La irritación se agrava cuando descubro que los folletos del campo se ilustran con dibujos realizados por los nazis prisioneros de los soviéticos. Sin decirlo expresamente, se trata de otra inadmisible comparación. Esta vez con los dibujos mediante los cuales los niños prisioneros de la Alemania nazi testimoniaron instantes de su infancia pervertidamente robada en esos mismos lugares.

En Berlín, continúo hurgando en el pasado. Los cimientos del viejo cuartel de la Gestapo, lo único que queda del edificio, conviven con un tramo del muro de Berlín. El muro es silencioso testimonio de otras formas de opresión y desde los cimientos del cuartel de la Gestapo se alzan paneles acusadores de la barbarie nazi. Cerca de la puerta de Brandenburgo, donde hoy existe un terreno desolado en cuyos alrededores se levantará el monumento a las víctimas del Holocausto, estaba la Cancillería del III Reich, y bajo ella el bunker. “Todo estaba aquí, pero ya no queda nada” me indica cortésmente un berlinés al que reclamo datos precisos sobre la Cancillería y el bunker.

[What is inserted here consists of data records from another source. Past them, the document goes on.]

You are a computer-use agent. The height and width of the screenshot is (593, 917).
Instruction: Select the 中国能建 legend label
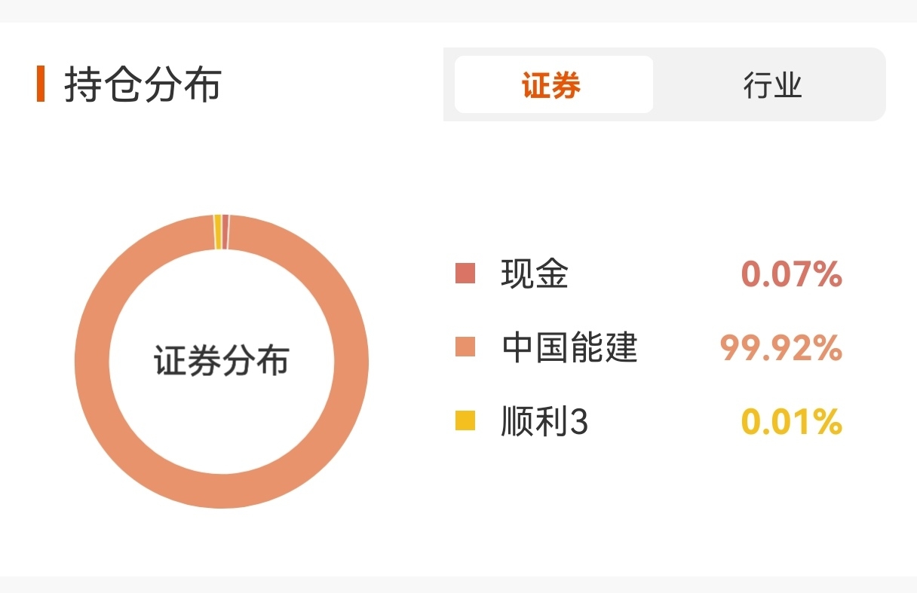tap(569, 347)
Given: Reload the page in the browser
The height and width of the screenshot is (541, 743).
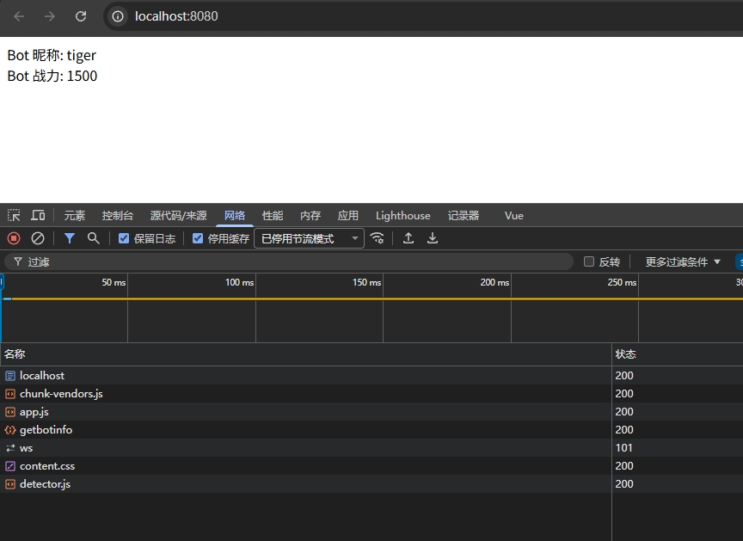Looking at the screenshot, I should pos(81,16).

Pero en ese terreno veo una zona donde se ha construido un pavimento relativamente pequeño. Nuevamente dejo lugar a la imaginación y supongo que bajo varios metros de tierra, aún subsiste el bunker de Hitler. Los soviéticos han de haberlo preservado y seguramente hoy es una presencia justificadamente oculta. Dificilmente, desde fuentes oficiales, me aclaren que ha ocurrido con el bunker.   

El viejo Reichstag hoy posee una espectacular cúpula vidriada desde cuyo interior se aprecia el crecimiento y la transformación de Berlín. Catorce “plumas” de construcción rodean el histórico recinto. Postdamerplatz, hasta hace unos años territorio de nadie atravesado por el oprobioso muro deslumbra, con rascacielos de fachada vidriada. Las lóbregas viviendas grises y las monocordes fábricas del antiguo Berlín   Oriental ceden paso a modernos y coloridos edificios. Incluso lo que fuera Berlín Occidental no escapa a esta magnífica renovación. Es como si el vértigo de “Berlín, sinfonía de una gran ciudad”, el deslumbrante documental que Walter Ruttman rodara en 19xx, se trasladara a este siglo XX que finaliza. Berlín, a ojos del espectador, posee el deslumbrante vértigo que Ruttman lograra mediante el montaje. Alemania reclama admiración, pero también me atemoriza cuando la contemplo a la sombra de su pasado.  ¿Disciplina, tesón, capacidad de trabajo....el triunfo de la voluntad?